Gleichzeitig forderte Söder die Bundesregierung auf, die Quarantäneregeln an die aktuellen Gegebenheiten anzupassen. Es kann nicht sein, dass einerseits die meisten Auflagen am 2. April endeten, die Quarantäneregeln aber unverändert weitergelten: „Das muss die Bundesregierung einfach diskutieren. Das gilt für die kritische Infrastruktur, die Krankenhäuser und allgemein.“
Wie schon am Wochenende betonte Söder auch, dass es in der aktuellen Situation wichtig sei, „ein bisschen Lebensfreude“ zu bewahren. Die Menschen brauchten Nähe und Miteinander, ohne die Vorsicht ganz aufzugeben. „Ich bin dagegen, alles abzusagen, aber wir bleiben vorsichtig. Aber wir müssen auch versuchen, in den schweren Zeiten ein bisschen Normalität zu leben“, sagte er.
Das Kabinett wird daher am Dienstag keine neuen Corona-Regeln für den Freistaat beschließen. Die Zahl der in Bayern gemeldeten Corona-Infektionen war am Wochenende wieder leicht gesunken. Das Robert-Koch-Institut verzeichnete am Montag eine Sieben-Tages-Inzidenz von 2178,1 Neuinfektionen pro 100.000 Einwohner. Am Freitag erreichte der Messwert einen Rekordwert von 2199,9. Die bayerischen Gesundheitsämter meldeten laut RKI 20.601 Neuinfektionen innerhalb von 24 Stunden. Die Zahl der Todesfälle im Zusammenhang mit Corona stieg seit Beginn der Pandemie um 13 auf insgesamt 22.394.
Nach Angaben des Landesamtes für Gesundheit und Lebensmittelsicherheit (LGL) liegt die tatsächliche Zahl der Infektionen sogar noch höher. Gründe sind die Dunkelziffer der Infektionen und Verzögerungen bei der Meldung an die lokalen Behörden.
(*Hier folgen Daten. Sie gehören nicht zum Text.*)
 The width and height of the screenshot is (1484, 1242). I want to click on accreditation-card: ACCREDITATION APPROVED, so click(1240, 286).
Die Landesregierung hatte zuletzt – vergeblich – entweder eine Verlängerung der Übergangsfrist oder bundesweit einheitliche Kriterien für die Anwendung der Hotspot-Regelung gefordert. Auch die Gesundheitsministerkonferenz der Länder konnte sich am Montag nicht darauf einigen.
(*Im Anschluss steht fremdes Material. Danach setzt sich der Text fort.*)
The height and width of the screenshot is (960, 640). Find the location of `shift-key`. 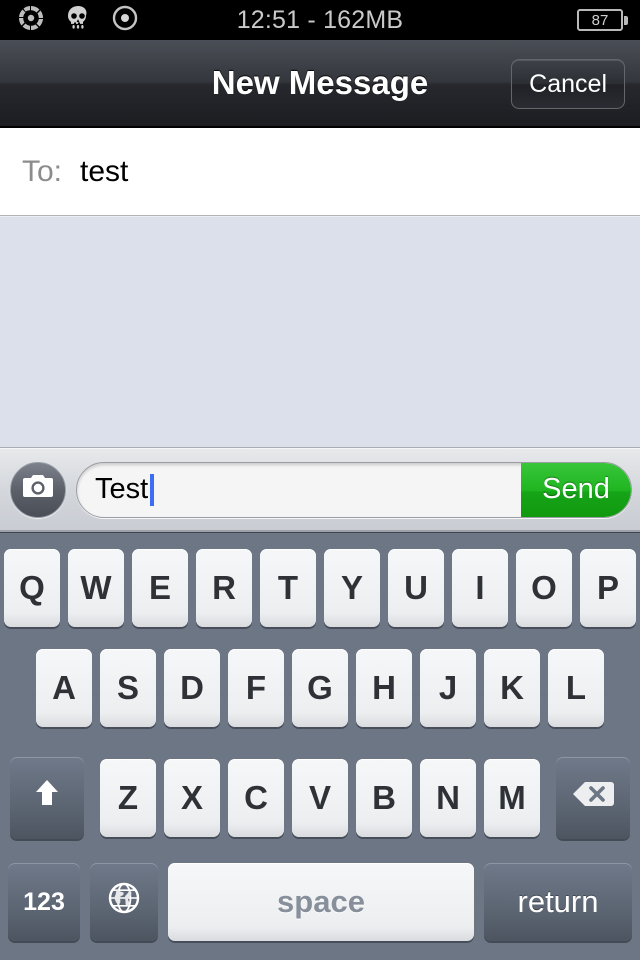

shift-key is located at coordinates (47, 798).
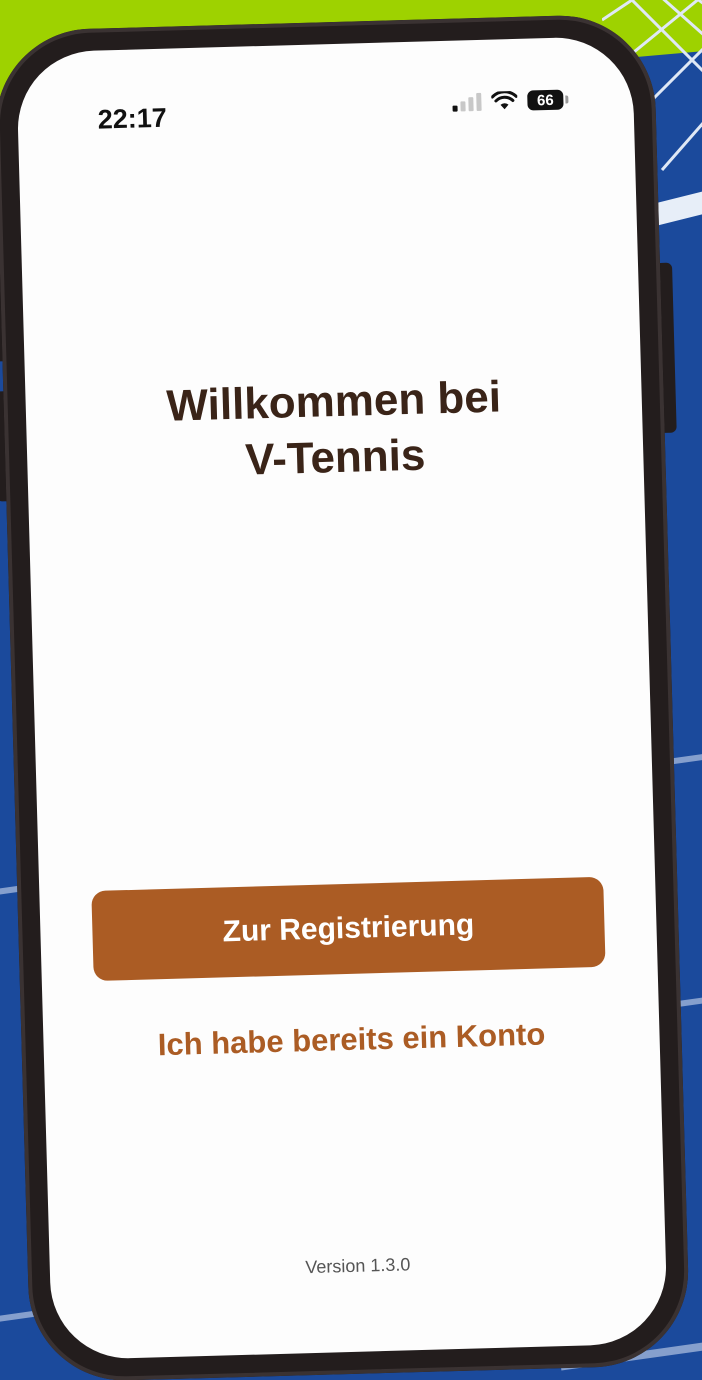  What do you see at coordinates (352, 1040) in the screenshot?
I see `login-link: Ich habe bereits ein Konto` at bounding box center [352, 1040].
Auch Bayerns Vize-Ministerpräsident und Freie-Wahl-Chef Hubert Aiwanger hatte sich dagegen ausgesprochen, ganz Bayern zum Corona-Hotspot zu erklären. „Die Auflagen werden nicht erfüllt, weil wir weder eine besonders gefährliche Virusvariante haben, noch das Gesundheitssystem flächendeckend vor einer Überlastung steht“, sagte er der „Passauer Neuen Presse“ (Montag). Für den Fall, dass ganz Bayern als Corona-Hotspot eingestuft wird, hat die FDP der Landesregierung mit einer Klage gedroht.